Living in cities makes a difference, I believe, and all the mutual aid groups in New York are philosophical cousins to free jazz. I’m sure there’s no data behind this, but I’m also sure that free jazz doesn’t have much appeal to resentful whites who vote Republican—free jazz is inherently antifascist—while it thrives in pockets in urban areas, large and small. Streaming on Criterion means those pockets will reach into every home where one of the movies is playing.
In terms of who is drawn to the music, there’s a brief and fascinating scene in the documentary Sun Ra: A Joyful Noise where Ra and the Arkestra are playing in a bar in Philadelphia, within arm’s reach of the patrons who are dressed up for a night out. The incongruity between the social scenes of the band and the bar disintegrates when you see how hard the audience is listening.
Ra was one of the absolute greats, showing the world how logical it is to mix Fletcher Henderson charts, songs from Disney films, doo-wop, and free improvisation. His whole social and political conception was about freedom from the racism of society, and those are on display in his science fiction movie, Space Is the Place. It’s an incredible movie, not necessarily, or always, good, but incredible. It mixes together blaxsploitation, Bergman’s The Seventh Seal, concert film, action, and more; there are professional actors and obvious amateurs; it is serious about its ideas but good humored, and is unlike anything you’ve ever seen. It’s a visual narrative drama of Ra’s music making.
The lineup also includes exceptional documentaries likes Ornette: Made in America, Milford Graves Full Mantis, and the recent Fire Music. One of the real finds is another fiction movie, Les stances à Sophie, a 1971 French film that has a score by the Art Ensemble of Chicago. For that movie, that band cut the track “Thème De Yoyo,” with the great Fontella Bass singing, the AEC laying down the funk with the best of them and also blowing away the bar lines with explosive freedom.

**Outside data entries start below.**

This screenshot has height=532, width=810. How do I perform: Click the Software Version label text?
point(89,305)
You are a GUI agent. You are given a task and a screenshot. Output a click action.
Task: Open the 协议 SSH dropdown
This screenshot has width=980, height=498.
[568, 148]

What will this all mean to home viewers encountering this music for the first time? One thing is the cementing of the sophistication of these artists, their skills and thinking, even as the way they choose to be in society may be far from what the average person desires—there’s Sun Ra’s communal house, and there’s also the Art Ensemble, which had to stay at campgrounds and pitch tents during their first tour of Europe because they didn’t have the money for hotel rooms (not in the movie—many of the members of the AEC had been in the military, and trumpeter Lester Bowie recommended army training to aspiring free jazz musicians so that they would have the survival skills).
I expect that the great humanity of this music will come through, that it’s all about experiences of life, about thinking that the most beautiful thing is to express yourself sincerely and honestly, and to be thoughtful about what you want to say, and say the thing that will mean the most to the largest number of people. That’s not the predictability of a rhyme, or a song about yet another heartache and heartbreak. It’s about saying, “we’re all in this together,” and trusting that, even in the American of 2022, there’s still a good number of people who think that, rather than just ones who resentfully hate anyone different than them. There’s safety in those numbers. There’s safety, too, in freedom.